A recent Wednesday evening (Oct. 9) realized the much-anticipated debate between Amesbury’s incumbent mayor and his reasonably newly arrived challenger. No surprise, the city’s heavy (outrageous?) real estate tax burden was an early and paramount issue. The challenger averred that reduction of the burden was Job One. The incumbent countered that the tax rate was really not an outlier when compared to other municipalities across the state.
Indeed, when the issue is manipulated to comparative averages, means, medians and modal values, the figures can be made to appear leavened. Yet, the stark reality is that Amesbury’s real estate tax onus is a heavy impediment to buying and selling homes in the city. Briefly mentioned in the debate was the existence of a Golden Triangle (GT), an apparent “golden” opportunity to broaden the industrial tax base. The incumbent declared that the city (we’re still getting comfortable with that designation) had done what it could (e.g., amenable zoning changes) to facilitate development of the luscious parcel; and now it was time for the private sector to step up. A clear inference was that the challenger (touting his roots in the private sector) was perhaps the presence to catalyze development.

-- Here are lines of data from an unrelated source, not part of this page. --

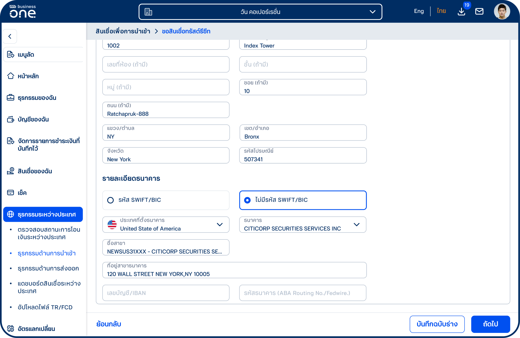Click the เลขบัญชี/IBAN input field
This screenshot has height=338, width=520.
(166, 293)
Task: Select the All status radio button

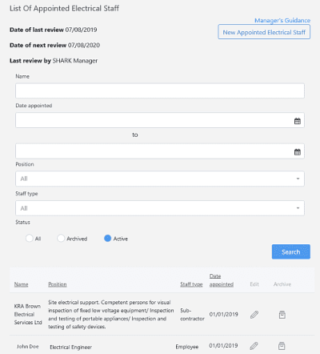Action: click(29, 238)
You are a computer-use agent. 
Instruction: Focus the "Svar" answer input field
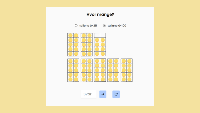89,94
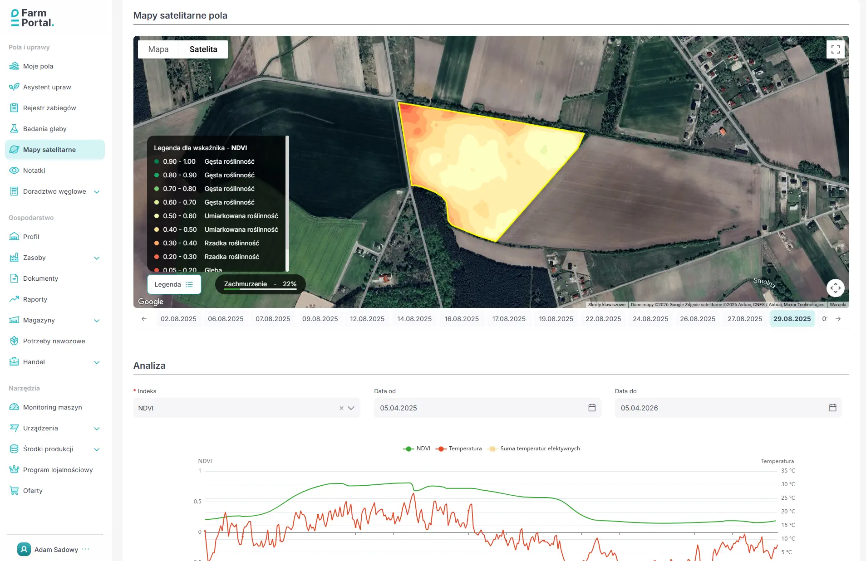Expand the Zasoby sidebar section
Screen dimensions: 866x561
(x=97, y=258)
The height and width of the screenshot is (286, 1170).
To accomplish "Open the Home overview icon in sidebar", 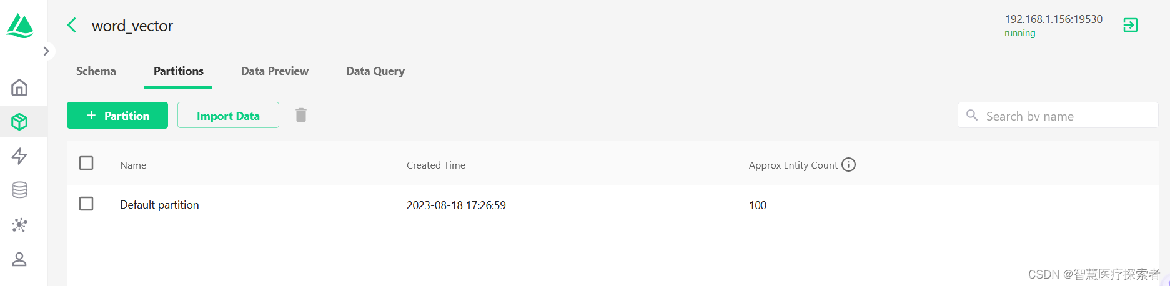I will 19,87.
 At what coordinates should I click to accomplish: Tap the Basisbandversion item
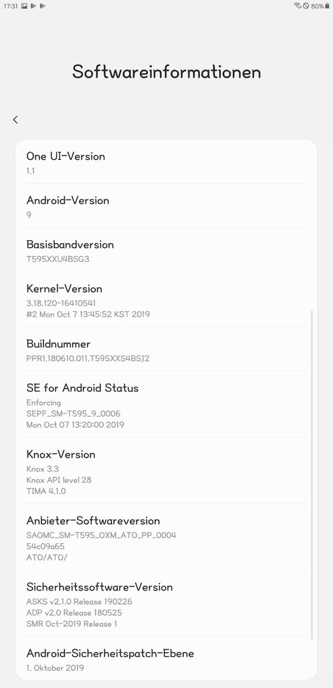coord(166,250)
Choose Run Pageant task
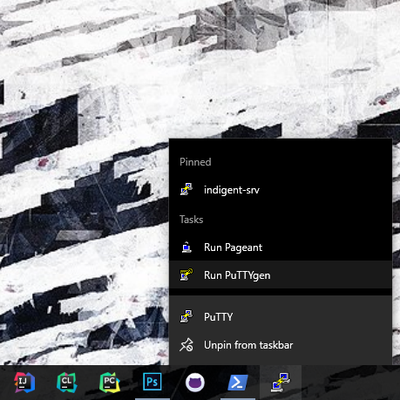This screenshot has height=400, width=400. tap(281, 247)
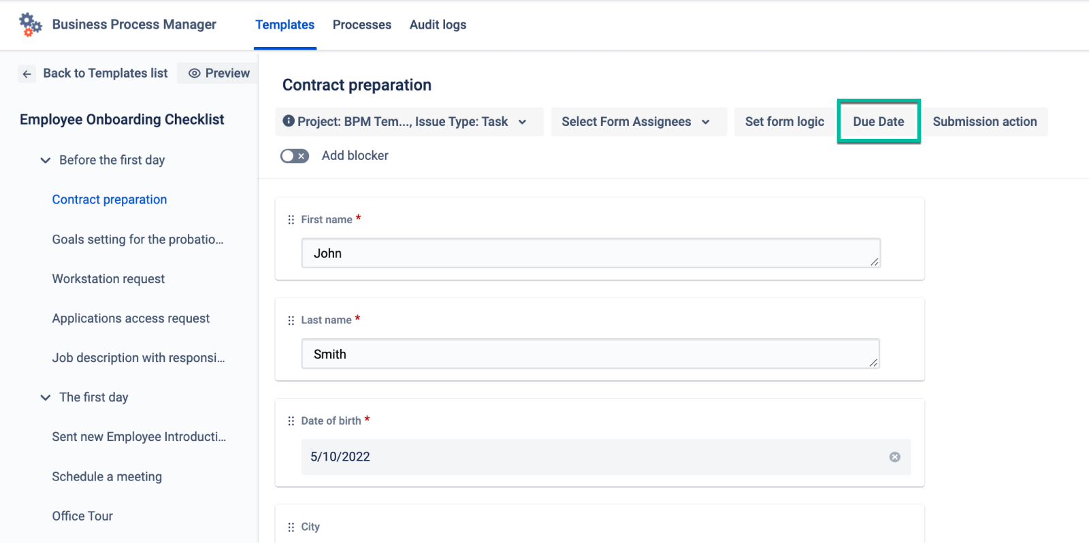This screenshot has height=543, width=1089.
Task: Click the Submission action button
Action: (x=984, y=122)
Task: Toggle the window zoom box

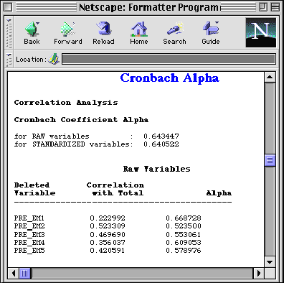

Some 11 years ago we moved across the river from Newburyport, speculating that the recently renewed rail head would spur (pun intended) population growth in capacious Amesbury because Port City was all filled up; hence, we would be part of a residential growth boom with all the attendant attractions of a town on the move. Early on, we heard mention of this mystical Golden Triangle. Investigation of this geometrical, geological phenom revealed a 100-plus-acre parcel anchored by its base formed by Route 110 and Elm Street and its two remaining sides bounded by I-495 north and I-95 south, respectively, affording superb exposure and proximity to major traffic lanes for industrial enterprise(s) seeking high profile and ready access to travel lanes.